The accident helicopter had a visual low-rotor-rpm warning system, but not an audio one. In 1978, when it was certificated, no audio system was required, but a requirement was soon added that single-engine helicopters and twins that did not have a system for automatically increasing power on one engine when the other failed must have an audio warning for low engine rpm. The S-76 did have the automatic system, however, and so it was not required to add an audio warning.
The pilots were highly experienced — more than 15,000 hours in rotorcraft between them, and more than 6,000 in the S-76. Their training was up to date. But it transpired that, while PHI’s annual recurrent training syllabus included dual engine failures, the engines always failed one after another, not simultaneously. Simultaneous loss of both engines, followed by auto-rotation to a landing, was practiced in initial training, but not afterward.
In its finding of probable cause, the NTSB identified the bird strike and the subsequent “disorientation” of the crew as the primary causal elements. “Had they quickly recognized the cause of the power reduction and reacted very rapidly,” the board wrote, “they would likely have had enough time to restore power to the engines by moving the ECLs back into position.” The board did not mention lowering the collective, which is the first response to a loss of power; it seemed to accept that an appropriate reaction to the emergency in the time available and in the sensory chaos of the moment could not be expected.
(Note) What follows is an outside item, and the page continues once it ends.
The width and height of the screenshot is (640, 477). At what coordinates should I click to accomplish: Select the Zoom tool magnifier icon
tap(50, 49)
The sudden rush of wind into the cockpit may have masked the sound of the rotor losing speed; eight seconds passed between the impact and the first pilot saying “low rotor.” At that point, by the board’s calculation, the possibility of saving the helicopter had already passed.
Among contributing causes, the board cited the lack of FAA regulations and guidance regarding bird strikes on rotorcraft at the time the S-76 was certificated; the design of the fire extinguisher T-handles, which could be inadvertently knocked out of their detents; and the lack of “a master warning light and audible system to alert the flight crew [to] a low-rotor-speed condition.”
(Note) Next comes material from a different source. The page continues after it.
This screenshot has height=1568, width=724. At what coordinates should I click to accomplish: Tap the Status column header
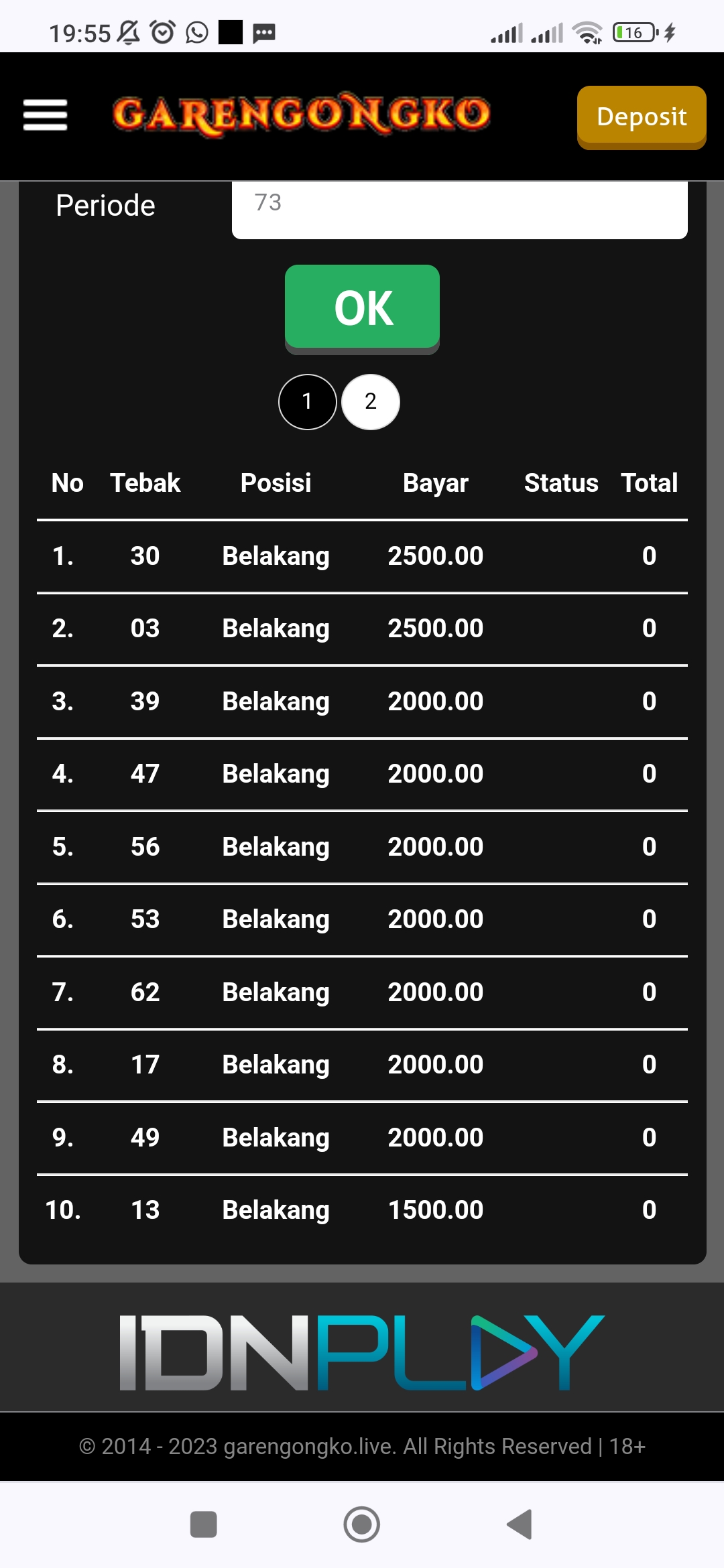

Subsequent to this accident, the FAA proposed new standards for cockpit alerting systems that would require, among other things, that newly certificated aircraft provide “redundant sensory cueing” — in other words, both visual and aural warnings at once.
Sikorsky published a safety advisory warning of the reduced resistance to bird strikes of aftermarket acrylic windshields and of the danger, if the windshield is penetrated, of “crew-coordination challenges” and of “disorientation or injury to the flight crew.”
And PHI began replacing the cast-acrylic windshields in its fleet with laminated-glass ones.
This article is based on NTSB reports of the accident and is intended to bring the issues raised to our readers’ attention. It is not intended to judge or to reach any definitive conclusions about the ability or capacity of any person, living or dead, or any aircraft or accessory.